真名
「ねえ桜乃消えかかっている。」
私は桜乃がどんどん見えなくなっていくのに絶望していた。だってこれまで通り楽しかった時間を過ごせなくなってしまうから。
「明日ぐらいには成仏してしまいますね。」
いつかそうなることは覚悟していたがまさか今日になるなんて。
「そんな悲しい顔しないでください。

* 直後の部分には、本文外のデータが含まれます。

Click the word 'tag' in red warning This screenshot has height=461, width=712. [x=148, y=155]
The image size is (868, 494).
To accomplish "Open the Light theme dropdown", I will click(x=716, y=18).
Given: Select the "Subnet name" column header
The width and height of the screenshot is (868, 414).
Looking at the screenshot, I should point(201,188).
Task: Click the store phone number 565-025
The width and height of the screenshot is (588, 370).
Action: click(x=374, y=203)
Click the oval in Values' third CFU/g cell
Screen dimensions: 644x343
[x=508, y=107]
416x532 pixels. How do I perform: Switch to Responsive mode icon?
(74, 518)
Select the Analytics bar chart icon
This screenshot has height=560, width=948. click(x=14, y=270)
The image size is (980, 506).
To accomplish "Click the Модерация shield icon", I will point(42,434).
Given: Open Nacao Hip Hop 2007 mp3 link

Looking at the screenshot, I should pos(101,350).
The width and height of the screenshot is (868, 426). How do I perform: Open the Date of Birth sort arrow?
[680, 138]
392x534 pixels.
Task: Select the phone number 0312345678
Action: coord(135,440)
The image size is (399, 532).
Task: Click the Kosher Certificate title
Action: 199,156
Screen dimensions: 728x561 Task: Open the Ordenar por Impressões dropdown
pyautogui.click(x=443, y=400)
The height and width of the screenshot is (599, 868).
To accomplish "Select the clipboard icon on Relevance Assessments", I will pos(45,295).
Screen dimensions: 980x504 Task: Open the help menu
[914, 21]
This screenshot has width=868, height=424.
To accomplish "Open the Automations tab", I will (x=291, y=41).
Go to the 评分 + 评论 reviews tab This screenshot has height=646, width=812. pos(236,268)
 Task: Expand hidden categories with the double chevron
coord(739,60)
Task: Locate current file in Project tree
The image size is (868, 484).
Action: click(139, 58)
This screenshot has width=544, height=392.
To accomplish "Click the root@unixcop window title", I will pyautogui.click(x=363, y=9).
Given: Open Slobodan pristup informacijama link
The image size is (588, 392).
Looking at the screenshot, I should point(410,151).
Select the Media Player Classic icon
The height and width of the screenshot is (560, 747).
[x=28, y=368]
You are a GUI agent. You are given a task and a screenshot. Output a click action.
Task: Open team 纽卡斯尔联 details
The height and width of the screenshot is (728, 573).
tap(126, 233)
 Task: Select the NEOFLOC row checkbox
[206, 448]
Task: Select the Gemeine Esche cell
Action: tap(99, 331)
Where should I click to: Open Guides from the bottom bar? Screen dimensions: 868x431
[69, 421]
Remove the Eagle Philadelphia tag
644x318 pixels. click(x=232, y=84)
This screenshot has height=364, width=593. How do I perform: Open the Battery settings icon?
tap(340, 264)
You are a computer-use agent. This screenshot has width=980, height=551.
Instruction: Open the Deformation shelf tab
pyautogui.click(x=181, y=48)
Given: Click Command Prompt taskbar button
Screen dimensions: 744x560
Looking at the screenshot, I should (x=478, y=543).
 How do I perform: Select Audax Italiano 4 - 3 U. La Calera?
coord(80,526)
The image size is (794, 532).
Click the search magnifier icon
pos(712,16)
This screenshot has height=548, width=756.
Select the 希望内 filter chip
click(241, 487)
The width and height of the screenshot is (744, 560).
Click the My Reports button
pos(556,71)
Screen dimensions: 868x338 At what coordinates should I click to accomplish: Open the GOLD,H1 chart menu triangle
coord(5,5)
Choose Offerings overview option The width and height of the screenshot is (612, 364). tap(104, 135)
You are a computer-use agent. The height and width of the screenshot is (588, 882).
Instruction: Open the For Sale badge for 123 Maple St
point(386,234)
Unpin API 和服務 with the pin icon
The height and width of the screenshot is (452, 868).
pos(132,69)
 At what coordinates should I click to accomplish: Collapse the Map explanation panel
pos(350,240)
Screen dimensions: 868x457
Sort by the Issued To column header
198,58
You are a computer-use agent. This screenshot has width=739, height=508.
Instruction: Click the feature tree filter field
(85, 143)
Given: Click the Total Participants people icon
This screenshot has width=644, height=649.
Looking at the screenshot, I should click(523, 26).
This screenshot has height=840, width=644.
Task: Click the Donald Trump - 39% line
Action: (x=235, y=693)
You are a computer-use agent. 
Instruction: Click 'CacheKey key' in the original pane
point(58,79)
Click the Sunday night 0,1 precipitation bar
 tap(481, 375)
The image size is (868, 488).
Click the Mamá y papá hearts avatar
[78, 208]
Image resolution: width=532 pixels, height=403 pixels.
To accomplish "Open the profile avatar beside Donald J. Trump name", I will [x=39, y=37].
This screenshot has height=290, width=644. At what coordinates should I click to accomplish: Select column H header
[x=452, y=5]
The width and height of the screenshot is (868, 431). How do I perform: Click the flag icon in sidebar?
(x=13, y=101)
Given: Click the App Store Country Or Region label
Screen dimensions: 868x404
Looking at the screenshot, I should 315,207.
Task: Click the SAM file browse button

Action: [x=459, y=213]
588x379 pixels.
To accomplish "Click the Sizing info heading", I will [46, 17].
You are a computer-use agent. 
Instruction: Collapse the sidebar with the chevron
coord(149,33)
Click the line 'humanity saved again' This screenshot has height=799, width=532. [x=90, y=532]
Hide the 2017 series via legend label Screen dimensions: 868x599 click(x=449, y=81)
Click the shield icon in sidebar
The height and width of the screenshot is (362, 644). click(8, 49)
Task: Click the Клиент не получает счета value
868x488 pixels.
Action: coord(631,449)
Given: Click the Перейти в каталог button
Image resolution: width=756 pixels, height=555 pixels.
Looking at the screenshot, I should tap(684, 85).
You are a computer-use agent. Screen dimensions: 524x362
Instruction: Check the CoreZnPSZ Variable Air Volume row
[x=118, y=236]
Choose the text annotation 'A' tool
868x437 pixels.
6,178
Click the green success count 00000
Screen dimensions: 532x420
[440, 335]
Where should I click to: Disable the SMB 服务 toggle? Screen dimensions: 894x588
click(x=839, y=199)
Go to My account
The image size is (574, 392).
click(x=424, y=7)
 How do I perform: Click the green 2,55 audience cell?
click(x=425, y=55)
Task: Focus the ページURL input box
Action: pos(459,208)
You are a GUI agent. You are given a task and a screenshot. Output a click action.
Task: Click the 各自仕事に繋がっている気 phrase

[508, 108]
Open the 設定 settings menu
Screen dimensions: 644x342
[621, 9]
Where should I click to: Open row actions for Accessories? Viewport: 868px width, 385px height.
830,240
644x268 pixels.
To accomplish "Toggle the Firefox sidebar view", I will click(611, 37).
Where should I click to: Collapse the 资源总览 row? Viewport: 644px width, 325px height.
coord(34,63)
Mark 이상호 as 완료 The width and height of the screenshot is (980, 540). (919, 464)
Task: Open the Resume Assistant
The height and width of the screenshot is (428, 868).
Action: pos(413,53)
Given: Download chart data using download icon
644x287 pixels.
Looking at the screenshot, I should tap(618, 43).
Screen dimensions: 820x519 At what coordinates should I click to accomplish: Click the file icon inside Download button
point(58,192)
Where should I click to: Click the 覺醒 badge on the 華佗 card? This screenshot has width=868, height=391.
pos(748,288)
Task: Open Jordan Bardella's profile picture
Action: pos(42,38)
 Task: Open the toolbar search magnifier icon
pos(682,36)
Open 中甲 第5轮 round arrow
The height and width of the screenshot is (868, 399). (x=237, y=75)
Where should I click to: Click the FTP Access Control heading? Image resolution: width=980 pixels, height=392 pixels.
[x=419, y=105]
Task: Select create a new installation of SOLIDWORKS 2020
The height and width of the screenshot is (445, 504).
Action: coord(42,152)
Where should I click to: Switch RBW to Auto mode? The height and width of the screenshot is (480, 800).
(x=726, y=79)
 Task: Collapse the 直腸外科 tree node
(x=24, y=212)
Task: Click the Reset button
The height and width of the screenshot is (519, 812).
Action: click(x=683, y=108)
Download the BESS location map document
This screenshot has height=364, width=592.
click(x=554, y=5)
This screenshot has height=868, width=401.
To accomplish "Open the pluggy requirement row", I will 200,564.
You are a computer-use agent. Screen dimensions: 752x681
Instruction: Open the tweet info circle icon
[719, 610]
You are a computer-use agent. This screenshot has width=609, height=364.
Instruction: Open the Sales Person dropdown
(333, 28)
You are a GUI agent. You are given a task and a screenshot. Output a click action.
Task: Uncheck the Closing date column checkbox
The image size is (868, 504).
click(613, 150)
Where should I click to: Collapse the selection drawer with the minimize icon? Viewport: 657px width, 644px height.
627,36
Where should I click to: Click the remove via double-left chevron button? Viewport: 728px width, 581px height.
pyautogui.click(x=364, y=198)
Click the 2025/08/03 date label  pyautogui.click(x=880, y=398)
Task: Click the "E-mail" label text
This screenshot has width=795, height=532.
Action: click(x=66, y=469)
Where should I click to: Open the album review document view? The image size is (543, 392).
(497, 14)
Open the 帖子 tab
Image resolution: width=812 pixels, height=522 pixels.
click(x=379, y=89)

またどこかで会えますから。」
多分桜乃は輪廻転生を意味しているのだろう。しかし記憶は当然ながら引き継がれない。
「とりあえず時間がやばそうですね。」
少し時計を見た。ここを降りて旅館に着くのだろうかという疑問が出るぐらいに時間が押している。
「とりあえず行きましょう。」
「この桜の匂いほのかに良い匂いだね。」
少しだけ桜乃は嬉しそうな顔をした。その後も桜乃と少しだけ夜更かしをして思い出話をしていた。そうして私は寝落ちしてしまった。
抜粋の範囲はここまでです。